Why these substitutes work
Cilantro's distinctive flavor comes from a mix of aldehydes (primarily decanal, dodecanal, and (E)-2-dodecenal) concentrated in the leaves, along with linalool, a terpene alcohol it shares with coriander seed and some other herbs. These aldehydes are what some people perceive as soapy — a sensitivity linked to a variant in the OR6A2 olfactory receptor gene. Because this aldehyde profile is rare in common culinary herbs, no substitute fully replicates it; parsley and dill approximate cilantro's freshness through different volatile compounds entirely.
Cilantro is one of the harder herbs to substitute because its flavor is chemically distinct from most other common culinary herbs — the gap between cilantro and a parsley-based swap is real and detectable, especially in raw preparations. The substitute table above is ranked by how closely each option approximates cilantro’s function across a range of dishes, with culantro being the most accurate flavor match (when you can find it) and flat-leaf parsley being the most practical everyday stand-in.
For cooked dishes — curries, soups, braises, rice — any substitute in the table will perform adequately, and the flavor difference narrows considerably with heat and time. For raw applications like salsa, herb sauces, or fresh garnishes, adjust your expectations: you are changing the character of the dish, not just swapping one herb for another.
Frequently asked questions
- Can I substitute coriander seed for fresh cilantro?
- Only in cooked dishes, and with very different results. Ground coriander seed shares linalool with cilantro but has a warm, nutty, citrusy flavor rather than a fresh green one. Use 1/4 tsp ground coriander per tablespoon of fresh cilantro called for, only in cooked applications like curries or spice rubs. It does not work as a garnish substitute.
- What is the best cilantro substitute for Thai or Vietnamese dishes?

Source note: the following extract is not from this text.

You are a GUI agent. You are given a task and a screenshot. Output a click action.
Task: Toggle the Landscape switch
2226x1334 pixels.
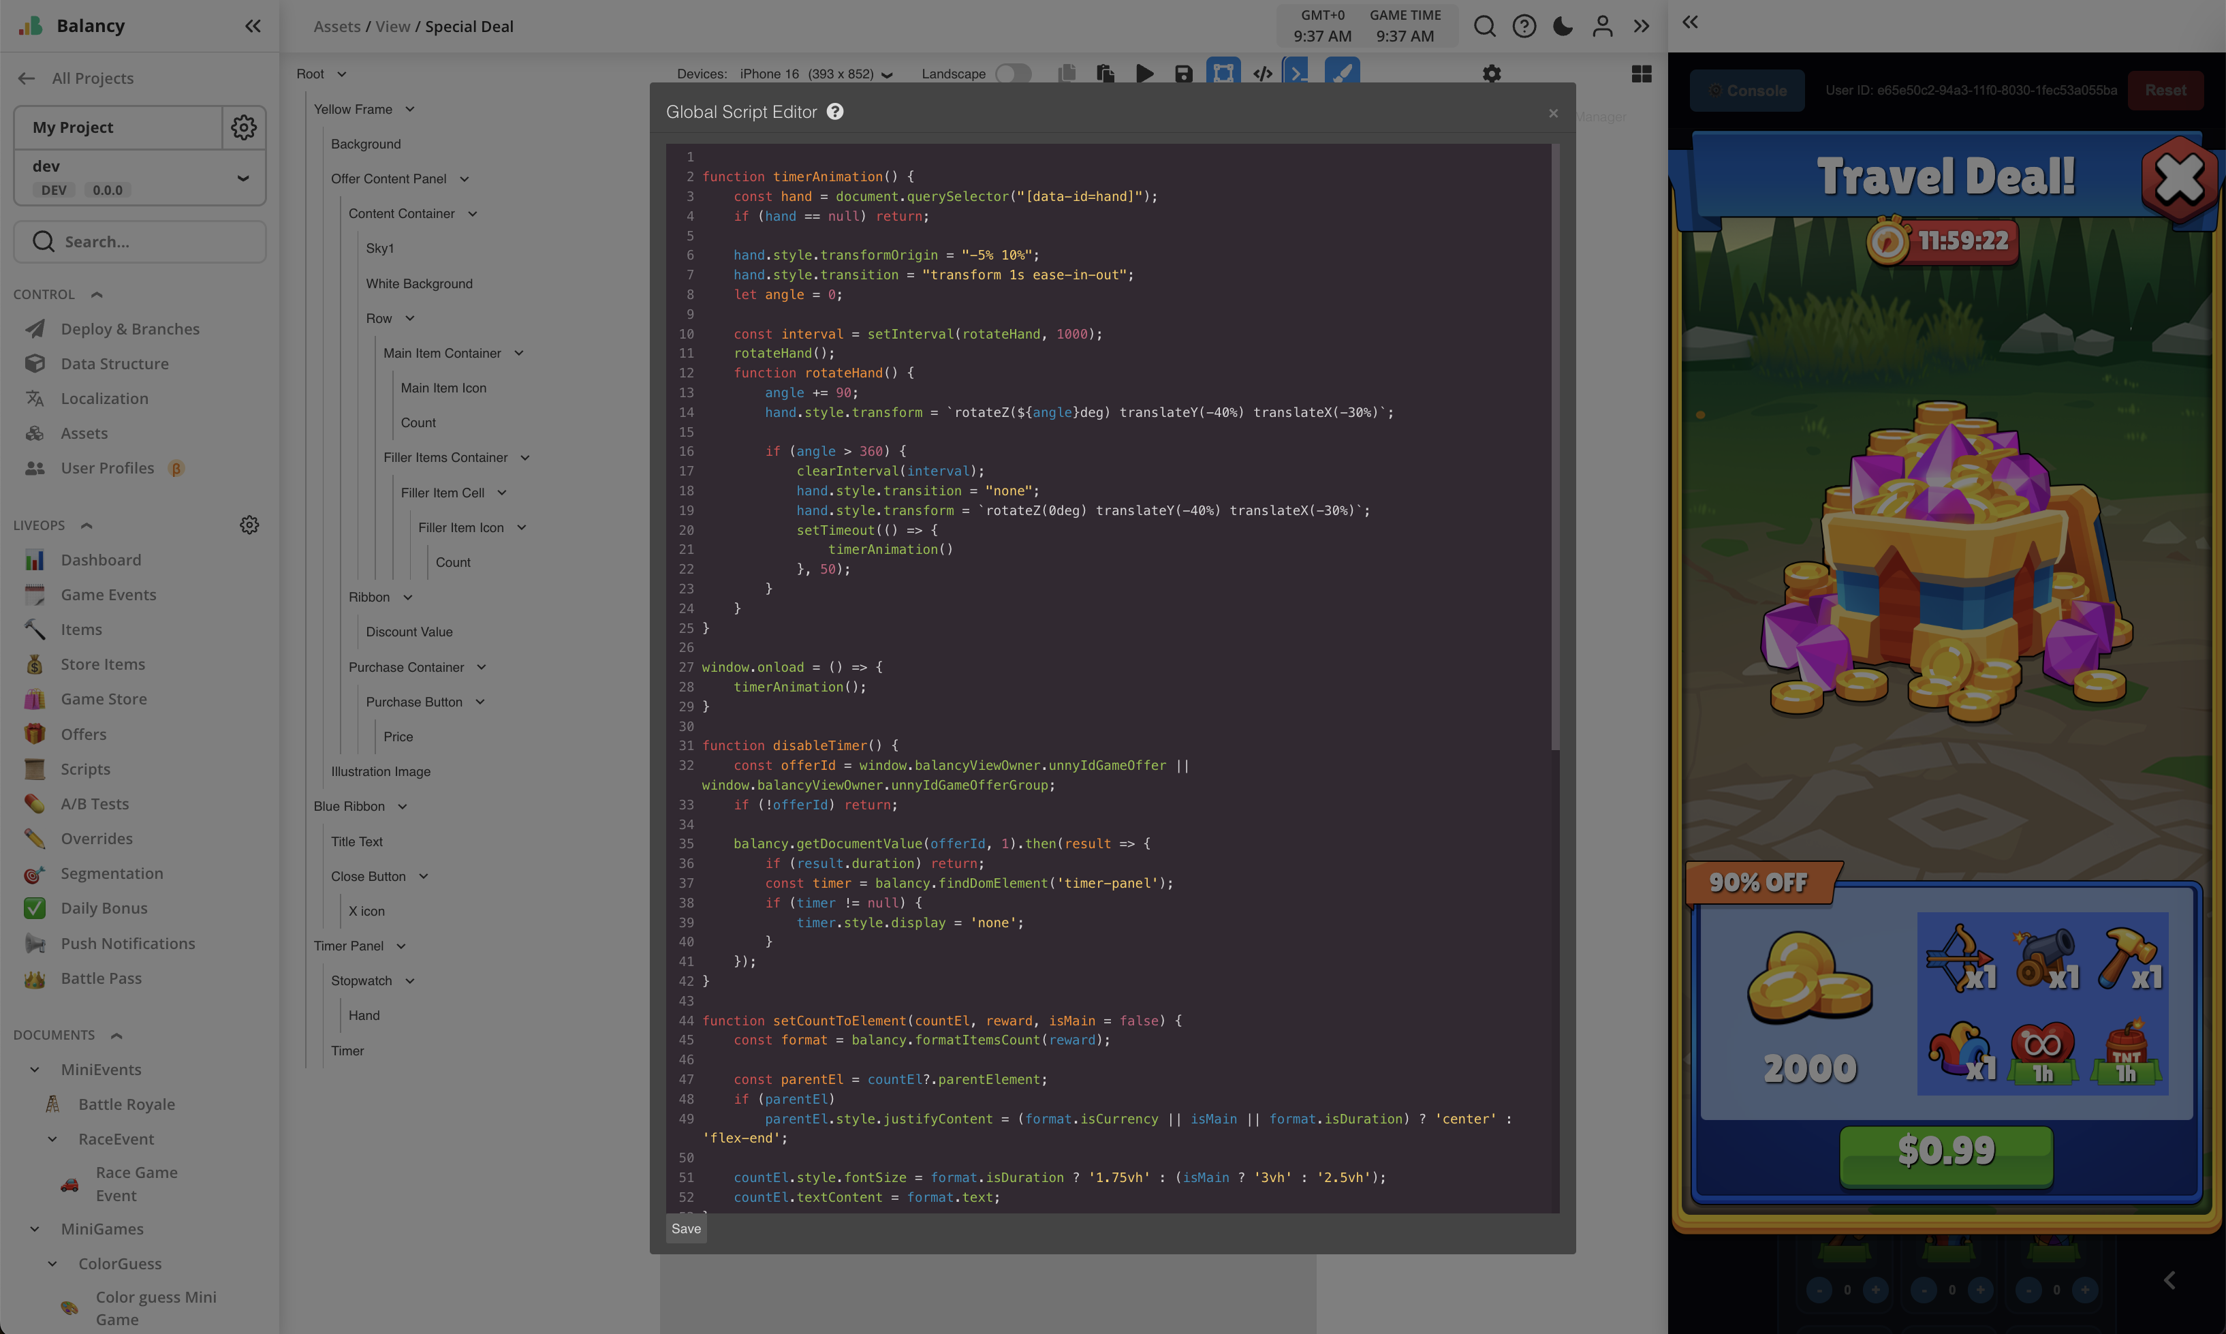click(1014, 74)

- Fresh Thai basil is the standard recommendation for Southeast Asian cooking — it is used alongside or instead of cilantro in many Thai and Vietnamese recipes and matches the regional flavor profile. Culantro (ngò gai) is also commonly used in Vietnamese cooking and is a closer flavor match if you can find it.
- Does cilantro taste different to some people, and does that affect what substitute to use?
- Yes. People with a variant in the OR6A2 gene perceive the aldehydes in cilantro as soapy or unpleasant. If you are cooking for someone who dislikes cilantro for this reason, flat-leaf parsley is the safest replacement — it avoids the aldehyde compounds entirely and reads as a neutral fresh herb to most palates.